— RECORD SET —
+===+
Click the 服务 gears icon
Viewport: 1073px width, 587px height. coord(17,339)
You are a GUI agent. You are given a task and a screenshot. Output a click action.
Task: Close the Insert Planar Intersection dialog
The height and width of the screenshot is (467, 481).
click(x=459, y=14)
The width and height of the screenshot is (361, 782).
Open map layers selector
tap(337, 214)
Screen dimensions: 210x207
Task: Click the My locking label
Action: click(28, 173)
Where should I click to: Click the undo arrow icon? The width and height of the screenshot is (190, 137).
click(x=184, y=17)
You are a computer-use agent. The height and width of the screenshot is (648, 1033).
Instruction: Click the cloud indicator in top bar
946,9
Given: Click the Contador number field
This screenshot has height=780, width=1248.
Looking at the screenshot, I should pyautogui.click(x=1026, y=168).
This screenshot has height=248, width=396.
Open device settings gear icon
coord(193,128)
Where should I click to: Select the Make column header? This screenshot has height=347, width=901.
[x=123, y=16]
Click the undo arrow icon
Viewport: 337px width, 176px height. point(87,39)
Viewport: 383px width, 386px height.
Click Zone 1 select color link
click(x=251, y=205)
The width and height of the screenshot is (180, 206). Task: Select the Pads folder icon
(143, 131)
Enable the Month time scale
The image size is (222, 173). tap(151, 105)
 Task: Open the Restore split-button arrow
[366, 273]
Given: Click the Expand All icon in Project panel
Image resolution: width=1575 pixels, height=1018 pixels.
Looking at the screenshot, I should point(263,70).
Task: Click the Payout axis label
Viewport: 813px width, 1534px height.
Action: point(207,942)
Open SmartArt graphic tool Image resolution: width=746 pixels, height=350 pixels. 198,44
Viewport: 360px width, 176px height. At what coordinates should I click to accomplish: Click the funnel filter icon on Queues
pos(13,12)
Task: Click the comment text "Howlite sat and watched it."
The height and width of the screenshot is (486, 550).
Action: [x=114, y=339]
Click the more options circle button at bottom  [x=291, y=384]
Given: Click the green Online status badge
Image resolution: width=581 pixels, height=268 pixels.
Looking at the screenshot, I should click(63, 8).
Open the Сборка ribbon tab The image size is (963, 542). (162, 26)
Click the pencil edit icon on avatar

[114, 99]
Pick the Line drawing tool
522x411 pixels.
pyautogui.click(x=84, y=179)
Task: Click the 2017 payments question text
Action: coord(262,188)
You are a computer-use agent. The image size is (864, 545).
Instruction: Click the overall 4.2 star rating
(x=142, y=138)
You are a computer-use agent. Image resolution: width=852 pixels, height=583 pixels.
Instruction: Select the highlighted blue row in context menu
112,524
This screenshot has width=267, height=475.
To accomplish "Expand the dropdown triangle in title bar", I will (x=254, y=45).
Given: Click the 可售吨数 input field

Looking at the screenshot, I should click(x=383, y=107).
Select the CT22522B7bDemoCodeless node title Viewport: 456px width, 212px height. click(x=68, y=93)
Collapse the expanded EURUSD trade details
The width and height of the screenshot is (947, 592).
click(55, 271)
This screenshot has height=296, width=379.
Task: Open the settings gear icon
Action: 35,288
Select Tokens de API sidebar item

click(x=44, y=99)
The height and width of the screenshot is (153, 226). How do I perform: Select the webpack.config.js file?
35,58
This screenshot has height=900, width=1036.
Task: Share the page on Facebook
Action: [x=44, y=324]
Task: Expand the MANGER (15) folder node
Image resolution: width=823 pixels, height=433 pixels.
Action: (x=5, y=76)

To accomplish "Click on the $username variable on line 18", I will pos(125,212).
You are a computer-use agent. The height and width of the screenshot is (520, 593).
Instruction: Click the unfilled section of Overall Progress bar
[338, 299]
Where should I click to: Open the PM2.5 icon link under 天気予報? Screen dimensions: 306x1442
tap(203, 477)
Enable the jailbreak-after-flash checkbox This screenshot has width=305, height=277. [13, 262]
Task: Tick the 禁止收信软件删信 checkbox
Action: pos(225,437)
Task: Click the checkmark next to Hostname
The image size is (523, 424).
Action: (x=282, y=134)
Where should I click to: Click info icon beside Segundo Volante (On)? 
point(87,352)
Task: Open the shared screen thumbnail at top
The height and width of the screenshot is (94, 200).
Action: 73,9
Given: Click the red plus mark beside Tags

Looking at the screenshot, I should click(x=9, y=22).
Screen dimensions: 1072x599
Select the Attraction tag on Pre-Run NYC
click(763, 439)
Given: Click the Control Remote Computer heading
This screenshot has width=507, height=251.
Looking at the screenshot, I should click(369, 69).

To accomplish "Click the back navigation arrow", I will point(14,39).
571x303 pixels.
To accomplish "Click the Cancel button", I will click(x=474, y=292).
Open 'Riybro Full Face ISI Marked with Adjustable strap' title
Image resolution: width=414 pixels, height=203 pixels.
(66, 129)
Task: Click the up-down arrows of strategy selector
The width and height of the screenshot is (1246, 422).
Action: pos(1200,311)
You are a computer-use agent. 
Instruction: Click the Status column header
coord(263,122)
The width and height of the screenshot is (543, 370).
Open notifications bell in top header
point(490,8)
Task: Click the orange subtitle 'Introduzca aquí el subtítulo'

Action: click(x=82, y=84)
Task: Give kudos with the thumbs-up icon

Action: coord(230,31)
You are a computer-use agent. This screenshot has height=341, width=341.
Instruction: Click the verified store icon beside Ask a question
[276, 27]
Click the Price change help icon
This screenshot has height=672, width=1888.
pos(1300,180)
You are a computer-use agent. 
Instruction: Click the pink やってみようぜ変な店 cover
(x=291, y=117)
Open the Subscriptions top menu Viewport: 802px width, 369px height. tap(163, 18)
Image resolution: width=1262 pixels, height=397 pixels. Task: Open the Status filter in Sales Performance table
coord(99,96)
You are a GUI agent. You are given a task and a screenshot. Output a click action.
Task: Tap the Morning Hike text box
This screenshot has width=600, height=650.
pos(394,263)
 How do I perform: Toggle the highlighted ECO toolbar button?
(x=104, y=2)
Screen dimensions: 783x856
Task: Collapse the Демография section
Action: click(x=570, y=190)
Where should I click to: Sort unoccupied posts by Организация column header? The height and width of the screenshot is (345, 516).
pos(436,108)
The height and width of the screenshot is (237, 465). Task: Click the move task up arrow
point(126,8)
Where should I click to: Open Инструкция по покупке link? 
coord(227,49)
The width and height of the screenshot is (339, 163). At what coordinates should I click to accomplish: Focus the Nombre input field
+===+
— TASK DESCRIPTION —
Take from the listing above each line in which the string "agent" is found.

— EXERCISE RESPONSE —
You are a GUI agent. You are given a task and a screenshot. Output a click action.
You are a computer-use agent. The height and width of the screenshot is (648, 1033).
You are a computer-use agent. The image size is (864, 545).
You are a computer-use agent. Image resolution: width=852 pixels, height=583 pixels.
You are a computer-use agent. The height and width of the screenshot is (520, 593).
You are a computer-use agent. 
You are a computer-use agent. This screenshot has height=341, width=341.
You are a computer-use agent. 
You are a GUI agent. You are given a task and a screenshot. Output a click action.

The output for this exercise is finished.